═════ Given passage ═════

My dad died and put all real estate in a trust. Only one real estate is free of liens. The rest are being surrendered in deed in lieu of foreclosure. He only has enough cash in the Trust to pay IRS, CA FTB and expenses for preparing his San Diego House for the DIL. The only home free of liens is our childhood home on Guam. It is in need of some costly renovations so selling it would not be easy unless we just gave it away. Most of the beneficiaries do not want to sell it. I had one credit card collector tell me they will be filing a claim against the Trust and the asset may have to be sold unless the beneficiaries agree to pay out of their own pocket. Another credit card company said they would only be able to file claims if probate was opened so the Trust could distribute the Asset
Estate Planning Attorney
I think you are asking whether the revocable trust of a California resident may be liable for Decedent's debts.
Yes. Trustee would be the one "on the hook" if he/she distributes assets without paying outstanding debts.

═════ The input ═════

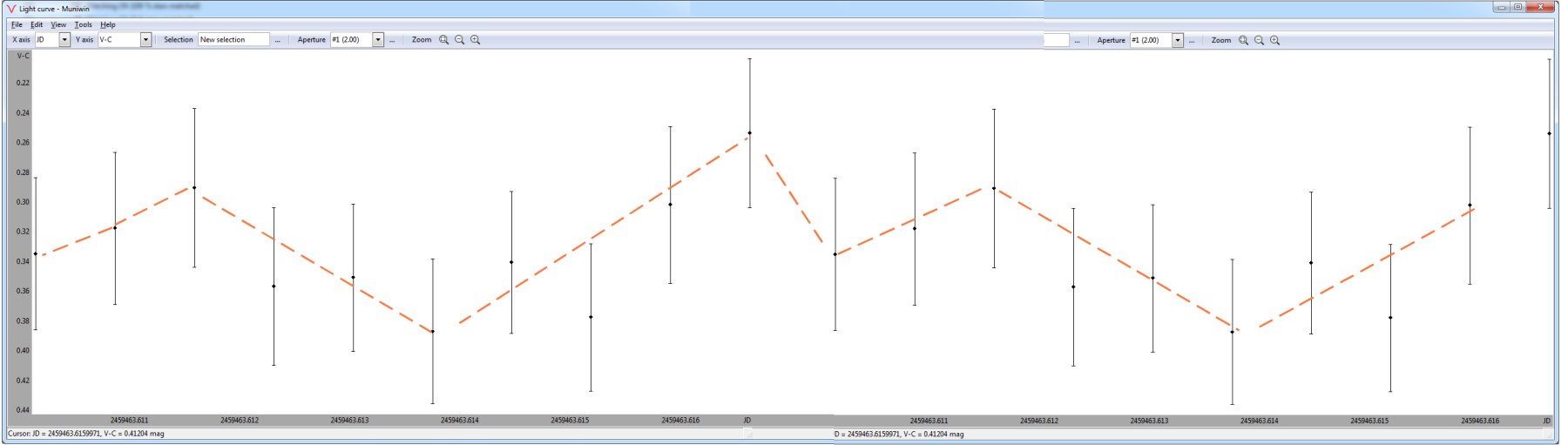Click the ellipsis button after the New selection field
1568x445 pixels.
click(278, 40)
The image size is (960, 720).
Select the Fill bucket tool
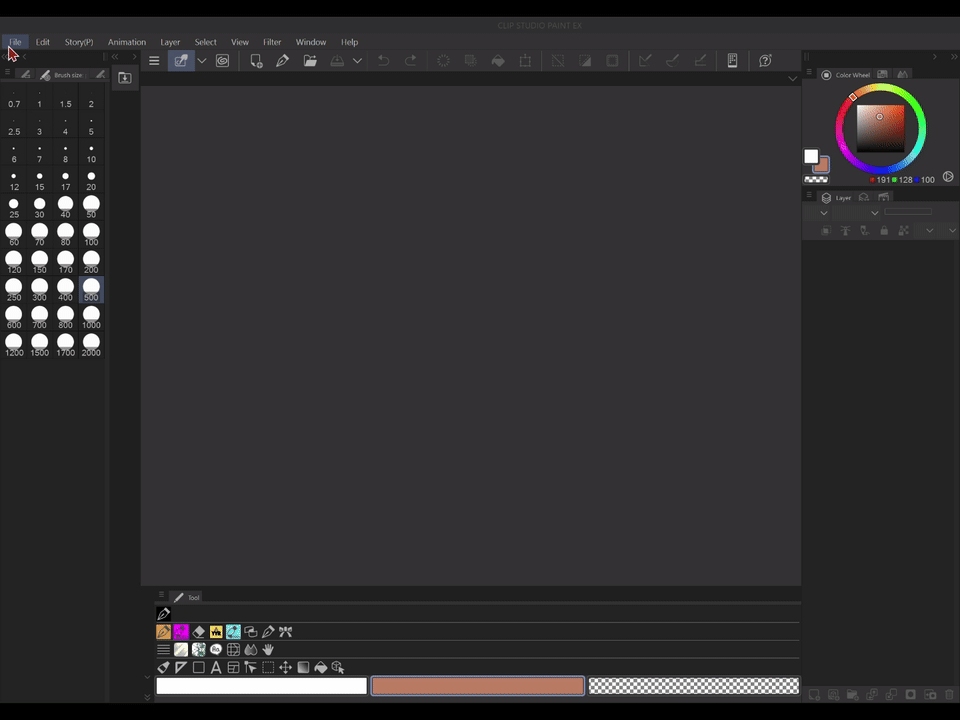pyautogui.click(x=320, y=668)
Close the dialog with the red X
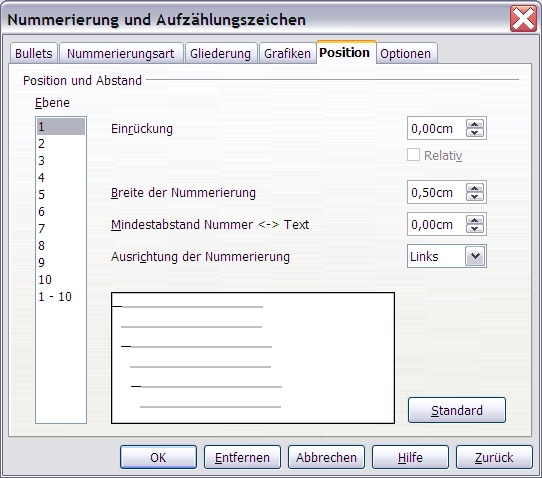Image resolution: width=542 pixels, height=478 pixels. click(x=523, y=19)
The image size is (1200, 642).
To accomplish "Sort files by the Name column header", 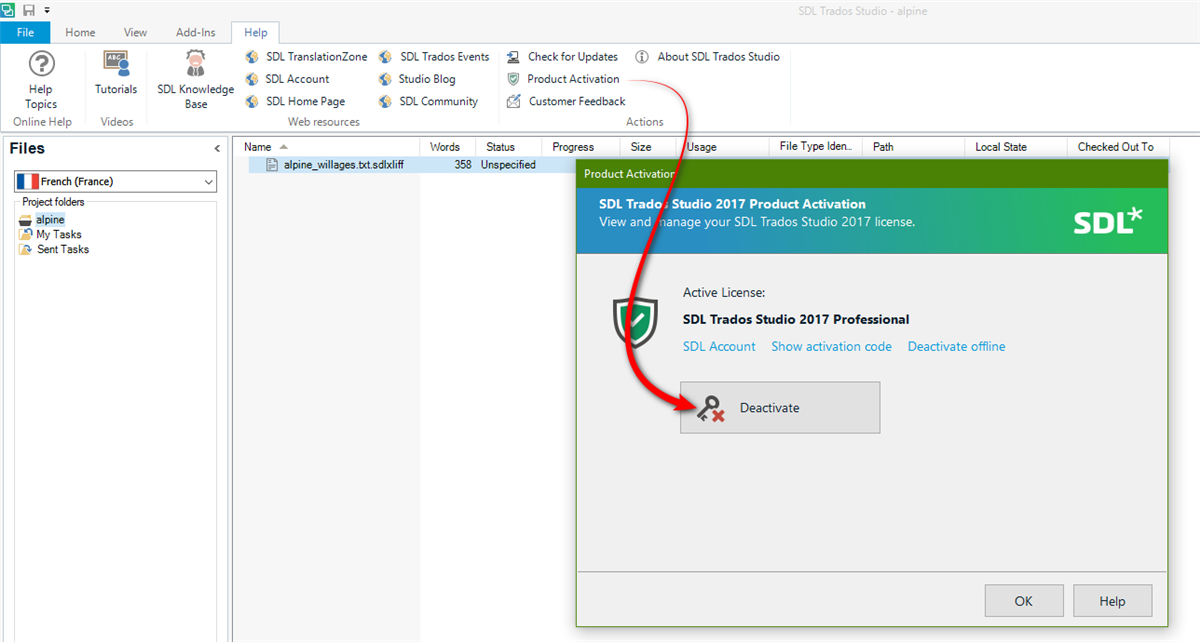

═════

_What to do:_
1. Convert the entries, from the line containing "Close the dialog with the red X" through the end of the entries, into a JSON list of strings with one string per line. Skip blank lines and leave the pictures out.
2. Carry on the passage on the father's trust from where it stops.
The passage on the father's trust and the entries are unrelated to each other.

_Solved tasks:_
1.
[
  "Close the dialog with the red X",
  "Image resolution: width=542 pixels, height=478 pixels. click(x=523, y=19)",
  "The image size is (1200, 642).",
  "To accomplish \"Sort files by the Name column header\", "
]

2.
That being said - I think you are saying that there are no assets whatsoever other than Guam after the tax bills get paid, correct?
I can't imagine what credit card company would want to have to "chase" the Trustee to get a lien on property on Guam. Any other attorney is encouraged to post on that topic.
If the property in Guam is worth keeping / giving to beneficiaries - then maybe just approach creditors saying your father left now savings/bank balance after paying taxes, and his home was foreclosed/in lieu. Tell them that you will pay 10% (or negotiate et al) to clear your father's debts - again if it is worth it.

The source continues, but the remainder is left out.